I needed the experts, so I visited Elite Tan of Green Hills. For certain clients, owner Tara Fox, who’s also a registered nurse, will come to your house and exfoliate you, hand-spray you and even do contouring. Yes! Not only can you get a fake tan, you can fake exercise with fake abs created by darkening certain muscle zones, a big hit with body builders.
I hit the Mystic Tan spray booth there, which delivers its starchy cold concoction in gusts. The whole process takes about a minute, but the experience was a little harrowing the ﬁrst time around. Once out of the booth, it’s a race against time. Because the solution can run, creating an unsightly streaking effect, you have about 45 seconds to towel off and blend like a mofo immediately upon exiting the booth. Thankfully, Fox had a perfecting spray to even out my oversights.
For the next six hours, I couldn’t wash my hands, take a shower or moisturize.
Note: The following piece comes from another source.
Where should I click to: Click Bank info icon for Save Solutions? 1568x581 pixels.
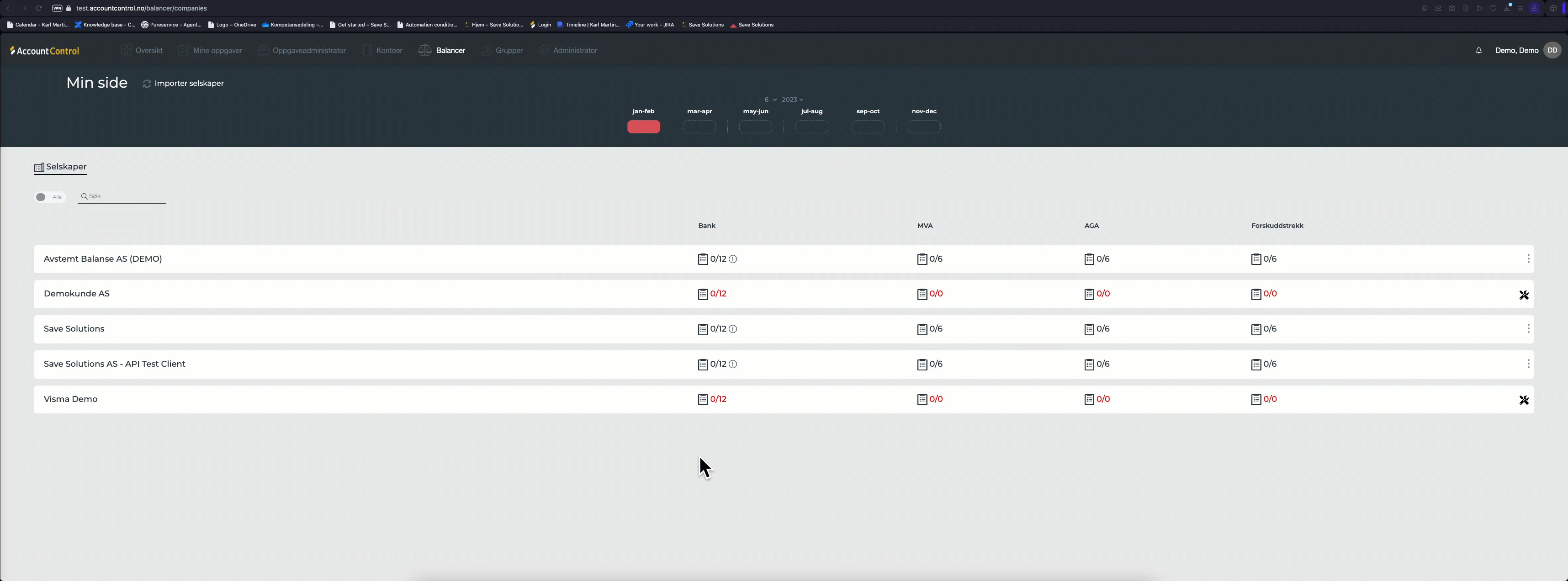coord(733,329)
But I could strut around in mini skirts and shorts and sleeveless tees, conﬁdent that every dimple, roll and watery blob was glowing with summery, tropical heat. Uh, until the next day.
The tan takes 12 hours to fully activate, and outside in daylight the following morning, I noticed my hands and feet looked like they’d been ﬂecked with taco sauce. Every line and crease in my hands and heels was screaming with accentuation. My body looked even-toned and rockin’, but I had some serious grandma hands.
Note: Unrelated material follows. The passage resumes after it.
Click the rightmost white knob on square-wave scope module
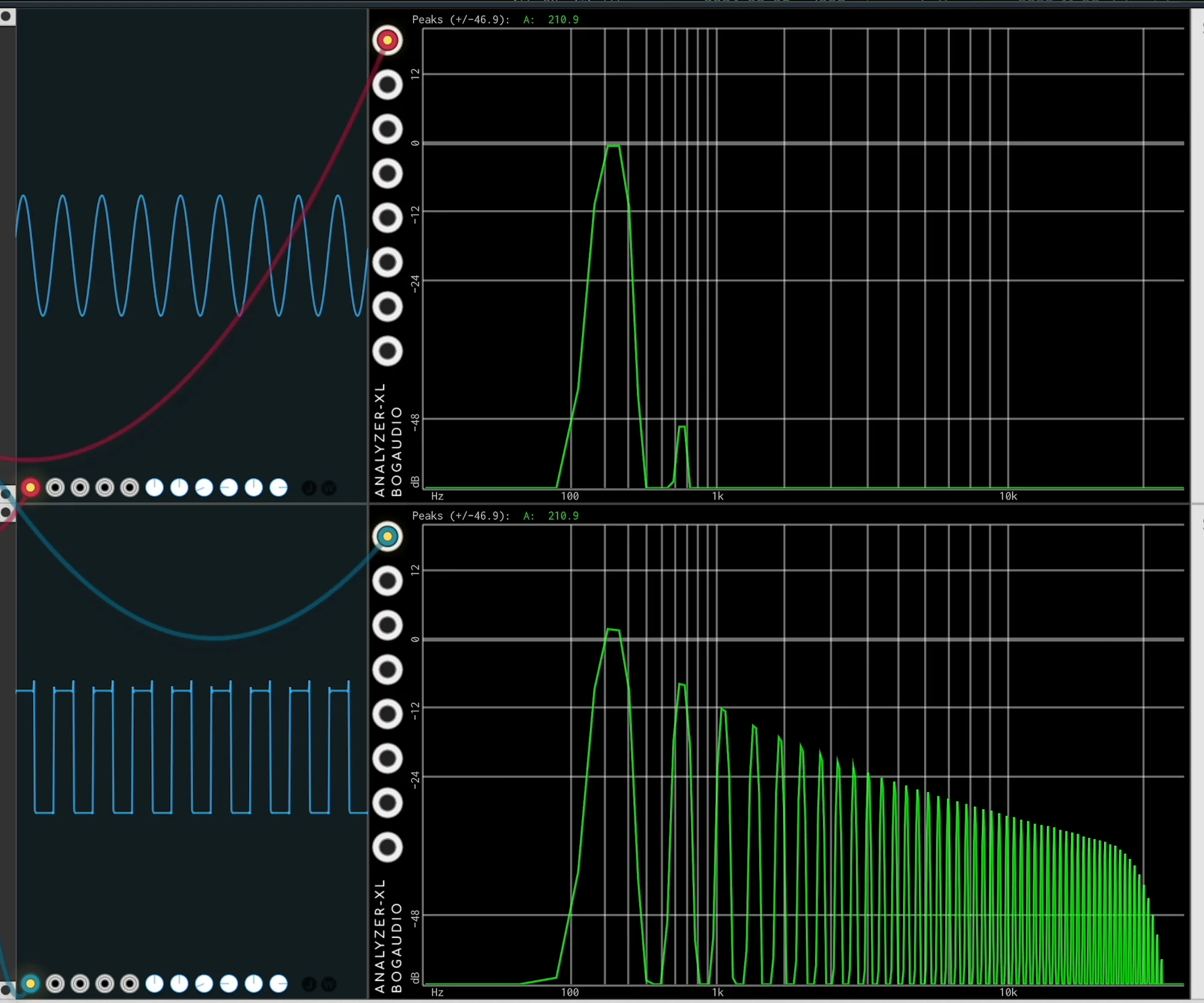 tap(278, 984)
A week later, I visited Advanced Skin & Laser in Brentwood. At their Reﬂections Spa, April Cowart, a licensed aesthetician, expertly sprayed me by hand, and I asked for the darkest tan possible. That was a level 3, shade 3, and the hand spraying was even and dramatically dark. It’s worth noting that a signiﬁcant amount of bronzer contained in the mix will wash off the next time you shower and will also rub off immediately on everything. Go ahead, try not moving or sweating for a couple of hours. In those ﬁrst critical hours, fake tanning would seem to be a luxury of the leisure class.
And I had mummy hands again the next day, and the same for the tops of my feet—likely a result of my lifelong aversion to proper exfoliation. Still, everywhere else I was aglow, and I’ve never had more regular-looking dudes I don’t want to date look my way. And I’m not talking about casual glances—at least two randos actually craned their necks to catch some of this bronzed heat. I suspect that’s what this tanning business is all about, and for 600 bucks, you, too, can turn heads all summer long. Just don’t try to go from zero to Latina in 30 minutes.